>> START

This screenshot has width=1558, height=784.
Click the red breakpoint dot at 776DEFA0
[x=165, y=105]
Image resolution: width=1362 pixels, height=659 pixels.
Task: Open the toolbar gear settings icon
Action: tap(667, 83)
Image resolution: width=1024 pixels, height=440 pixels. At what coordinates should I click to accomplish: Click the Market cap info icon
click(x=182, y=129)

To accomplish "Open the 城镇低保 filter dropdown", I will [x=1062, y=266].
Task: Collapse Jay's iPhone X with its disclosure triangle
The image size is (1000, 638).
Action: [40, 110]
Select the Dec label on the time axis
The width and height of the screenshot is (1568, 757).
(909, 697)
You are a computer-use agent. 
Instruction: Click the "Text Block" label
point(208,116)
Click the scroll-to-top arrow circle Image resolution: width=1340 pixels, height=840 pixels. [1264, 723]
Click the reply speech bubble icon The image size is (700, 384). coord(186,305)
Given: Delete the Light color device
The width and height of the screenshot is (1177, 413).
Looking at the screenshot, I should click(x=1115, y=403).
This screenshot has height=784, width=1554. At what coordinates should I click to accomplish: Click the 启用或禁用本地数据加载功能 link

>> END

● **Exercise goal**
Reproduce the listing above line for line, with no changes.

● **Exercise solution**
This screenshot has width=1558, height=784.
Click the red breakpoint dot at 776DEFA0
[x=165, y=105]
Image resolution: width=1362 pixels, height=659 pixels.
Task: Open the toolbar gear settings icon
Action: tap(667, 83)
Image resolution: width=1024 pixels, height=440 pixels. At what coordinates should I click to accomplish: Click the Market cap info icon
click(x=182, y=129)

To accomplish "Open the 城镇低保 filter dropdown", I will [x=1062, y=266].
Task: Collapse Jay's iPhone X with its disclosure triangle
The image size is (1000, 638).
Action: [40, 110]
Select the Dec label on the time axis
The width and height of the screenshot is (1568, 757).
(909, 697)
You are a computer-use agent. 
Instruction: Click the "Text Block" label
point(208,116)
Click the scroll-to-top arrow circle Image resolution: width=1340 pixels, height=840 pixels. [1264, 723]
Click the reply speech bubble icon The image size is (700, 384). coord(186,305)
Given: Delete the Light color device
The width and height of the screenshot is (1177, 413).
Looking at the screenshot, I should click(x=1115, y=403).
This screenshot has height=784, width=1554. At what coordinates should I click to accomplish: Click the 启用或禁用本地数据加载功能 link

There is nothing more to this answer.